*What the task asks:* How many lines below contain the string "resolution"? Letter case matters, so reply with the number only.

+++++

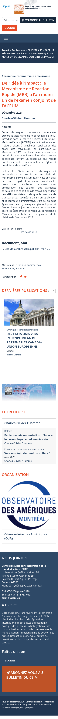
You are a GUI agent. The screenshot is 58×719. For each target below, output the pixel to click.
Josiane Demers (14, 354)
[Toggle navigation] (6, 38)
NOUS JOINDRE (15, 557)
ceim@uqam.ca (11, 598)
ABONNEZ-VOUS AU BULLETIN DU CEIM (24, 675)
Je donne (9, 660)
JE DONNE (9, 27)
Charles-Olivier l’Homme (18, 118)
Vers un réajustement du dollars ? (27, 453)
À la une (20, 268)
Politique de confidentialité (39, 704)
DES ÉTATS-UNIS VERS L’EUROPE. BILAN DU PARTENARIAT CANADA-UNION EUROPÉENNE (24, 340)
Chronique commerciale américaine (26, 76)
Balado (8, 431)
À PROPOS (10, 604)
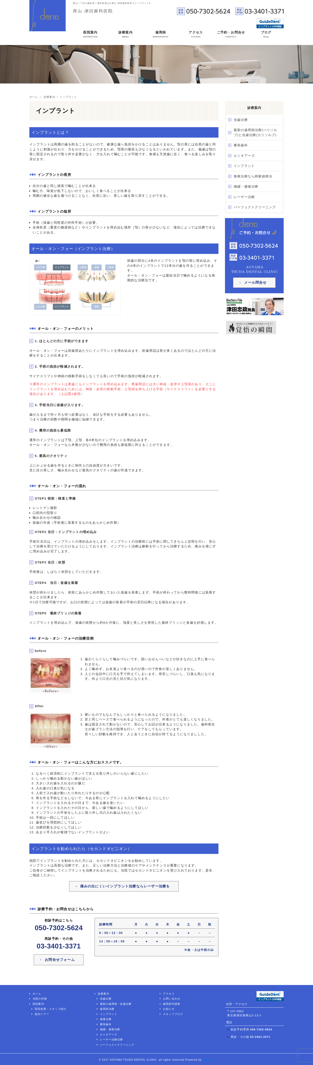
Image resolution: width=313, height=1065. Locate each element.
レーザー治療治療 (111, 1039)
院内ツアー (42, 1014)
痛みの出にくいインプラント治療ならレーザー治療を (125, 886)
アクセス (196, 35)
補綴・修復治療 (246, 186)
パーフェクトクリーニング (255, 207)
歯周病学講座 (171, 1003)
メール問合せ (255, 282)
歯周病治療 (107, 1008)
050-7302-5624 (59, 928)
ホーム (37, 993)
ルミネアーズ (244, 155)
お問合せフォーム (60, 960)
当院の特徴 (40, 998)
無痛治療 (106, 1019)
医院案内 (90, 35)
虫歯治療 (241, 120)
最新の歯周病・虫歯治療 (116, 1003)
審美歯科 (241, 145)
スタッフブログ (173, 1014)
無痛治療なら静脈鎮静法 (253, 176)
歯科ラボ (208, 1059)
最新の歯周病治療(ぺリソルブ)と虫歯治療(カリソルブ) (255, 132)
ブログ (266, 35)
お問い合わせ (171, 998)
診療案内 (125, 35)
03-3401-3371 (59, 946)
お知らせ (169, 1008)
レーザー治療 (244, 197)
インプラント (244, 166)
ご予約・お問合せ (231, 35)
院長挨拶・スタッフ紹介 (50, 1008)
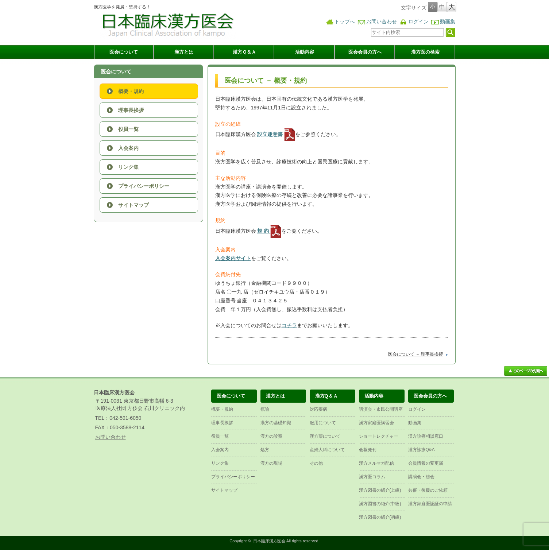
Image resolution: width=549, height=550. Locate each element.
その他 (316, 463)
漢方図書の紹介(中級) (380, 503)
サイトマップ (133, 205)
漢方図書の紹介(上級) (380, 490)
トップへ (345, 21)
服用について (323, 422)
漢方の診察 (271, 436)
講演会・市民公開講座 (381, 409)
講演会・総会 (421, 476)
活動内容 (304, 52)
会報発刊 (367, 449)
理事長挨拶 (131, 110)
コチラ (289, 325)
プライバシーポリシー (143, 186)
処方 (264, 449)
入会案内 (128, 148)
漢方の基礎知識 (275, 422)
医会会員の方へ (365, 52)
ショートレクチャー (378, 436)
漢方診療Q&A (421, 449)
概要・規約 (131, 91)
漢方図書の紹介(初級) (380, 517)
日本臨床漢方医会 (269, 541)
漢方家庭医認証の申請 (430, 503)
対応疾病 (318, 409)
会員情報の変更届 (425, 463)
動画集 (447, 21)
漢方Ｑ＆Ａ (244, 52)
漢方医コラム (372, 476)
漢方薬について (325, 436)
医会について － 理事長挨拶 (415, 354)
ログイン (418, 21)
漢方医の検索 (425, 52)
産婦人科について (327, 449)
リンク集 (128, 167)
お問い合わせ (381, 21)
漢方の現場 (271, 463)
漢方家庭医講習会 (376, 422)
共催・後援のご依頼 (428, 490)
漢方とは (183, 52)
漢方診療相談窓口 (425, 436)
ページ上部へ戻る (525, 371)
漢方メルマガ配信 (376, 463)
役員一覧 (128, 129)
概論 (264, 409)
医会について (123, 52)
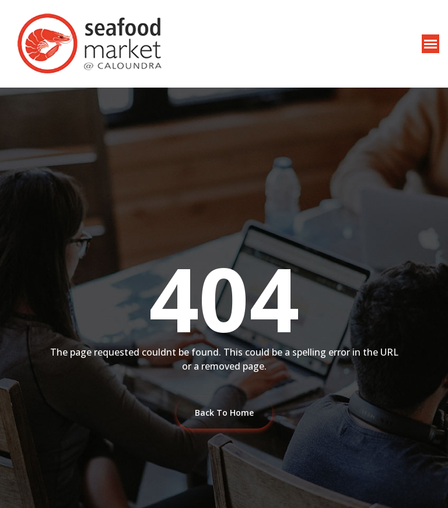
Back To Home (224, 412)
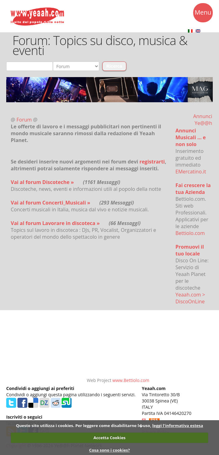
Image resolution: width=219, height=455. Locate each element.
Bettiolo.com (190, 233)
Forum (24, 119)
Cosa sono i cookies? (109, 450)
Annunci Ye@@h (202, 119)
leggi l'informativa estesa (177, 425)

+++++

*Written answer:* 3